For simplicity, my example below will assume your system has an 18-bit address bus and therefore uses the starting address of 777170. Adjust this value (as described above) as appropriate for your system.
To format a single-density single-sided (ie RX01-format) disk in Drive 0, make the following entries at the ODT prompt. Note that you press LINEFEED (not RETURN or ENTER) at the end of the first line. On some DEC keyboards, such as the LK201, LINEFEED is F13 on the top row. If you’re working from a PC keyboard (and therefore don’t have a LINEFEED key) press CTRL-J instead.
@777170/004040 11 ↓ 777172/000000 222 ⤶ @
As soon as you hit RETURN (after the 222) you’ll get the ‘@’ prompt as shown above and the formatting process will commence. You should hear and see the drive slowly step from cylinder 0 to 76, then rapidly return to cylinder 0, then slowly step from cylinder 0 to 76 again.

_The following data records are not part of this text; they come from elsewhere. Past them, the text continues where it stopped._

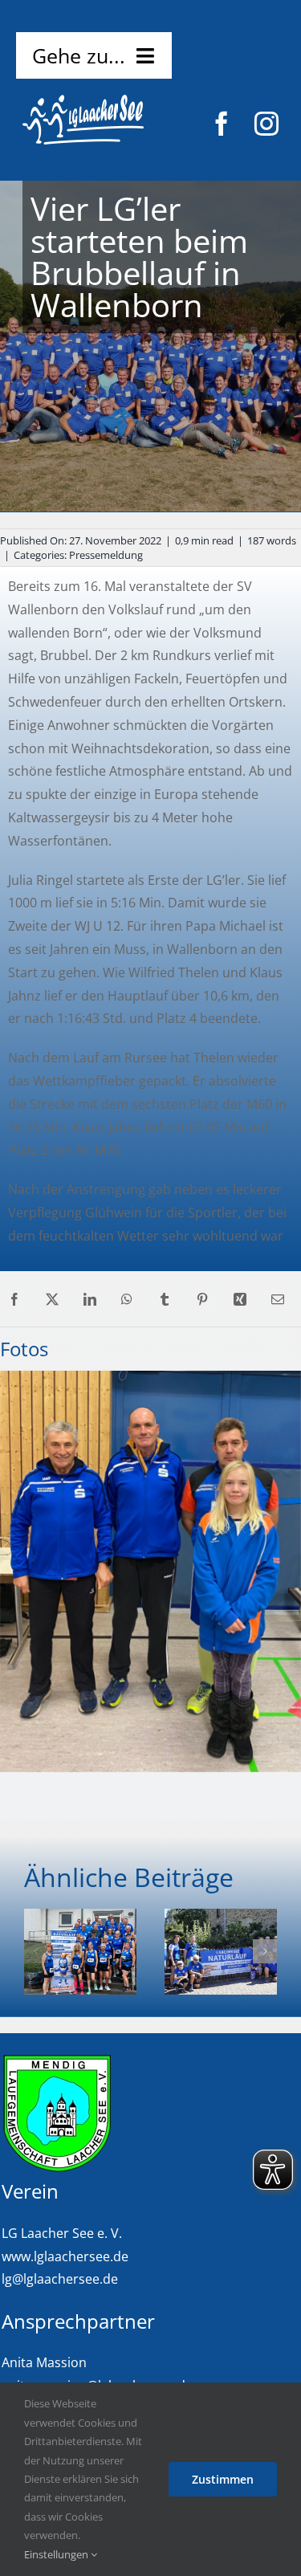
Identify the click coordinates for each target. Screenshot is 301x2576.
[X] (52, 1299)
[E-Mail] (277, 1299)
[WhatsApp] (126, 1299)
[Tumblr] (164, 1299)
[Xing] (240, 1299)
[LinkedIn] (89, 1299)
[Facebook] (14, 1299)
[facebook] (221, 123)
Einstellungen (57, 2554)
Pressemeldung (106, 555)
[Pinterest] (202, 1299)
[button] (36, 1951)
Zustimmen (223, 2479)
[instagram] (266, 123)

No success or failure messages will be displayed on the console. Instead, we need to check the DQ419’s status register to confirm the disk was successfully formatted:
@777170/004040 ⤶ @
The 004040 tells us that the formatting operation was successful, because bit 15 was clear. If an error had occurred, bit 15 would be set and the first digit of the above 6-digit octal number would therefore be “1” rather than “0”. Further information about each bit of the status register is available at Section 4.2 of the Instruction Manual.

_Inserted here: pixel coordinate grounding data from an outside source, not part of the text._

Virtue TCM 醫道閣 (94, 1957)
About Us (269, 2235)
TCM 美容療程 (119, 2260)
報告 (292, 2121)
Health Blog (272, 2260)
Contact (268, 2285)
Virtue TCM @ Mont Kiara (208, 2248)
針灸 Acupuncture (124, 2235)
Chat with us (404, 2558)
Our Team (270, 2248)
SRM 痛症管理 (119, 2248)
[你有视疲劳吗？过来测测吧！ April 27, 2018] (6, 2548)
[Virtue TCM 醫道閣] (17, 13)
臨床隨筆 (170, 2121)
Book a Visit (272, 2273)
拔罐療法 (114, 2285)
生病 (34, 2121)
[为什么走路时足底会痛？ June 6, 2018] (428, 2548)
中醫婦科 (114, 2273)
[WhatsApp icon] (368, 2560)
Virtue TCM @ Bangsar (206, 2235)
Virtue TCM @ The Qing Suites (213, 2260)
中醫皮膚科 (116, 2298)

If you want to format the disk as double-density single-sided (ie RX02-format), we deposit 411 into the first address, instead of 11. Keep in mind that RT-11’s “format” command can convert an RX01 disk to an RX02 disk (when in an RX02 system), so there’s no real need to use the DQ419’s firmware to format double-density disks.
Your newly formatted disk is not yet usable for storing files, because it doesn’t yet have a directory structure on it. In RT-11 we use the command “INIT DY0:” to do this, as shown on my RT-11 boot floppy page.
Should I format my disks as RX01 or RX02?
The DQ419 will transparently work with RX01 or RX02 disks. So you’re free to use either format. Obviously the RX02 disk will hold twice as much information (974 blocks = 487KB) as the RX01 (486 blocks = 243KB), and that’s a pretty compelling reason to choose to format your disks as RX02.
But there are a couple of scenarios that complicate things a little.
If you want to use your disks in a PDP-11 that has a genuine DEC RX01 or RX02 system, then you’re going to want to format your disk (on the DQ419) to suit that system. This is because an RX01 system can’t read or write RX02 disks, and an RX02 system can’t read or write RX01 disks. [I think this statement is correct – if you know otherwise, please let me know!]
A second reason you might want to work with RX01 (and avoid RX02) is compatibility with other systems. RX01 uses “industry standard” IBM 3740 format for the disk layout. As a result, RX01 disks can be read by disk controllers on some other platforms. Among other things, this can allow a conventional PC to read and write RX01 disks (if your PC disk imaging station has the appropriate components). By contrast, DEC’s RX02 uses a mangled variation of the 3740 specification that intermixes single-density and double-density information on the one track. The result is that you’re unlikely to be able to easily read or write RX02 disks on a conventional PC. This will limit your ability to archive your disks using some of the traditional PC-based tools, such as Dave Dunfield’s “Imagedisk” programs that works with .IMD files.